Kutch remembered that Nyre came back from sabbatical in the middle of multiple incidents involving New Rochelle and the area around Iona College.

“Working with him on the back-end and [seeing what] a lot of people didn’t see, I admired his leadership,” she said.

Kutch began working with Nyre her sophomore year when she became a student senator for SGA and interacted with him at multiple town halls. However, she said that she began working very closely with him her senior year as SGA president.

“Everyone can do better, obviously,” she said. “But it’s definitely not one of his shortcomings, his love for students.”

Dr. Christina Carlson began teaching at Iona in 2001, ten years before Nyre came to the school.

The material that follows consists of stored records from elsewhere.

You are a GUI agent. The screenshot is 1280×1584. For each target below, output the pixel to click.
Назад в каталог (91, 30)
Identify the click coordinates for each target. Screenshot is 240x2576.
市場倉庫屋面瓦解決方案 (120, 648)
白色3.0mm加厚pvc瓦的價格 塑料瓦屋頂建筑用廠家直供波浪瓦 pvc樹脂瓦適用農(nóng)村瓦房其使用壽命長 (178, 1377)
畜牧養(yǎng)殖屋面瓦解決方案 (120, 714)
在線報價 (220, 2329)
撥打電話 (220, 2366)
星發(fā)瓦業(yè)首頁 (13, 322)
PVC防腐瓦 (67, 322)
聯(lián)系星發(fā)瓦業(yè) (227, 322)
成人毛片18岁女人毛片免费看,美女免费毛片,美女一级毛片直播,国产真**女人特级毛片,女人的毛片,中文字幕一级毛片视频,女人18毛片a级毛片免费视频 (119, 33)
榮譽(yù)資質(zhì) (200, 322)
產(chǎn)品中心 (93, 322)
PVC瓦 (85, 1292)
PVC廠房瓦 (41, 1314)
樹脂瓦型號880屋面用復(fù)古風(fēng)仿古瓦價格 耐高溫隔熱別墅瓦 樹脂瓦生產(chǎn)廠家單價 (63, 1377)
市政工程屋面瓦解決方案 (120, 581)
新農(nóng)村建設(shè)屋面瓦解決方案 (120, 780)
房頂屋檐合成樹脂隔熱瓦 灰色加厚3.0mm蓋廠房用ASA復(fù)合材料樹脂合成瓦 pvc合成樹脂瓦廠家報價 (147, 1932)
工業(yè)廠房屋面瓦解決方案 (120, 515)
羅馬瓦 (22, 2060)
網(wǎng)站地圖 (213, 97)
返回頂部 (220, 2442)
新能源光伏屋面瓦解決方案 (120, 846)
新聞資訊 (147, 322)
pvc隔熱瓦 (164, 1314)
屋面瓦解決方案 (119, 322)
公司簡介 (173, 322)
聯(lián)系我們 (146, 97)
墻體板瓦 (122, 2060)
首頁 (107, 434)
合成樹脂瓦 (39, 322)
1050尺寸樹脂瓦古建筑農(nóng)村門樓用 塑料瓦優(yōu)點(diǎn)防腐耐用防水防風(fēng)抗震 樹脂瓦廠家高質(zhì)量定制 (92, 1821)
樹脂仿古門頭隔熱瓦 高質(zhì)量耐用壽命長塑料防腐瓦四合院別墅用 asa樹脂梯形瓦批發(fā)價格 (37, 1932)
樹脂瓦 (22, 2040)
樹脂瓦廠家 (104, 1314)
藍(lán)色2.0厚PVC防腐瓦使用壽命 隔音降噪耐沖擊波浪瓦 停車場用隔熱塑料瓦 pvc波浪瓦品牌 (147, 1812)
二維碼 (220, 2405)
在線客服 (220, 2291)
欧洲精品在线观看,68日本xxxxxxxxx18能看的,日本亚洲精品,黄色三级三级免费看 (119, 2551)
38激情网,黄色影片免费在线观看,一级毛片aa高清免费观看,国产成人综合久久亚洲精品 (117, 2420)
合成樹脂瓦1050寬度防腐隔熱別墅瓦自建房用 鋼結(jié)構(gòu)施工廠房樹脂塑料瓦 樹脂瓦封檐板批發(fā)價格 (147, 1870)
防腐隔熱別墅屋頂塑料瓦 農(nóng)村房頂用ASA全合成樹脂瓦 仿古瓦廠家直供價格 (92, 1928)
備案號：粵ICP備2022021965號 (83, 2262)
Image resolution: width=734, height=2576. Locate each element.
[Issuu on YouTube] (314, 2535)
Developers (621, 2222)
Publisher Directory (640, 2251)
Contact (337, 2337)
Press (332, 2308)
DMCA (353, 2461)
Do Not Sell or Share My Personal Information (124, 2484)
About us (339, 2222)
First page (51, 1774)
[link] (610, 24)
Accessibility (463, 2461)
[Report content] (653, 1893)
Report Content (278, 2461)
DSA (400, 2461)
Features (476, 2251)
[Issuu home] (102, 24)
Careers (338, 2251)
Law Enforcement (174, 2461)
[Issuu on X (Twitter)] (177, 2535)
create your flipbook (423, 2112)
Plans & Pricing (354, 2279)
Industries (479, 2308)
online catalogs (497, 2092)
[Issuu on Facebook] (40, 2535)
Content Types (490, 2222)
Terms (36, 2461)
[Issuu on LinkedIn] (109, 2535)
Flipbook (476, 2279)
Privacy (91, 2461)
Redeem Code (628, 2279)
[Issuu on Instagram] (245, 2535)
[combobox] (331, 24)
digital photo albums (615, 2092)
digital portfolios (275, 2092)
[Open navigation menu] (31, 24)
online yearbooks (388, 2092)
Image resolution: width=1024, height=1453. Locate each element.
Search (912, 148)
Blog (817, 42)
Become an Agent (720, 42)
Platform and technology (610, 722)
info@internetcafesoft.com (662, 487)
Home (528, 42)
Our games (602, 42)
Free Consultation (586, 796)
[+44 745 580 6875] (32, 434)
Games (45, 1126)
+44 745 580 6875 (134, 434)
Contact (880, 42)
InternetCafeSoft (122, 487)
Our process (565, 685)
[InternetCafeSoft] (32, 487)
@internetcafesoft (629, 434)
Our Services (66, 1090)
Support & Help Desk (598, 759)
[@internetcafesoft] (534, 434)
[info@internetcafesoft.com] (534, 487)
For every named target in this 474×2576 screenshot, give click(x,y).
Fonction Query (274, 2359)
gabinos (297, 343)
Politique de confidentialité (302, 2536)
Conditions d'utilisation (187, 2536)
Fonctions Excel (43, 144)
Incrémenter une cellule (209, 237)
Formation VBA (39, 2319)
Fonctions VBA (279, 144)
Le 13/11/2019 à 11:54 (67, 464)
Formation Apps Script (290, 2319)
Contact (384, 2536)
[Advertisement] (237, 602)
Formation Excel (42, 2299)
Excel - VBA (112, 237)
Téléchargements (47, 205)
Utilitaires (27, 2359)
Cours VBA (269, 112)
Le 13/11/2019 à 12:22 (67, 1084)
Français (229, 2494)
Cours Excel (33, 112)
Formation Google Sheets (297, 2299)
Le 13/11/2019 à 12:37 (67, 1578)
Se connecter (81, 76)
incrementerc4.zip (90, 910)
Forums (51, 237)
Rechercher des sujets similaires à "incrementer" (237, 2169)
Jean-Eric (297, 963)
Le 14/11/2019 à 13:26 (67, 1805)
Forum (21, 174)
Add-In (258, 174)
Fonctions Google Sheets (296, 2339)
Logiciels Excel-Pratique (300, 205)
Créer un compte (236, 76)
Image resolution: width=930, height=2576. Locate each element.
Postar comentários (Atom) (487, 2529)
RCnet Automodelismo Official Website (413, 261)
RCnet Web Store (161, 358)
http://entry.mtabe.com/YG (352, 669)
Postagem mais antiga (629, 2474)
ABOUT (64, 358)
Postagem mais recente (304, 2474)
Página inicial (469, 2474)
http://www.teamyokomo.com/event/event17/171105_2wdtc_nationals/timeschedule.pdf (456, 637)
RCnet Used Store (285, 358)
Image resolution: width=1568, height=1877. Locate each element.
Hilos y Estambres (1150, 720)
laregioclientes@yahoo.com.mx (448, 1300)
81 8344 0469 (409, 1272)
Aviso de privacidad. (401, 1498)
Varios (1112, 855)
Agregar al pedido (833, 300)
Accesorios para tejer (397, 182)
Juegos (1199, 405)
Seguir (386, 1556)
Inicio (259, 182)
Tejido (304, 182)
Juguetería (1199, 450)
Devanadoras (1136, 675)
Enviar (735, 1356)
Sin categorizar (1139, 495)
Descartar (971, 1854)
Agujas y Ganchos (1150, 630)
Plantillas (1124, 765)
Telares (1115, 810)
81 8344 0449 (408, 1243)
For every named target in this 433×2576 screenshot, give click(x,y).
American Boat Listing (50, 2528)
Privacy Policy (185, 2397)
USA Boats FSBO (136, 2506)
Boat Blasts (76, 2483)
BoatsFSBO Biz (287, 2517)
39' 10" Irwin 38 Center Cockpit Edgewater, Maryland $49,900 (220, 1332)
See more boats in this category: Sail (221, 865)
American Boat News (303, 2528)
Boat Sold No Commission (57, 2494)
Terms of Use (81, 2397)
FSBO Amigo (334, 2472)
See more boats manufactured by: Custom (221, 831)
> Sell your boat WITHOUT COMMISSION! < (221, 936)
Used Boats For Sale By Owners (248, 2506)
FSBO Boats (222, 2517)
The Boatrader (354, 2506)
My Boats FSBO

She said that she highly respects Nyre. When he started at Iona, Nyre inherited a lot of problems from the previous president, such as age discrimination, embezzlement, race discrimination and false reporting for the college’s accreditation.

“To Nyre’s endless credit, six weeks into his tenure here, he discovered the worst of it, didn’t cut and run, which he certainly would have been entitled to do, and he fixed it, which probably saved us,” Carlson said in an email interview. “So on that level there is no comparison. And he has worked hard to build our endowment, which is what allows a college to function properly and responsibly, leaving us in much better shape than he found us.”

Nyre was the first lay, or non-Brother, president of Iona, and Carlson said that while this change probably would have happened anyway, it shifted the identity of the school.

“I do worry about our institutional identity, and not having a Brother as president,” Carlson said. “Again, this is not unique to us–Catholic education is changing, Catholic identity is changing, and it’s foolish to think otherwise. But I do feel like we have lost something intangible in terms of our unique identity.”

Carlson said that she does not like some of the decisions made by the college in recent years, but is unsure how many of those things have to do with decisions from the top, or with a changing higher education culture.

“This is to take nothing away from the fact that the previous administration, whatever loyalty it might have inspired, put us in peril through illegal activities,” Carlson said. “Nyre cleaned that mess up, which he didn’t have to, so I will always appreciate his integrity and willingness to see a project through.”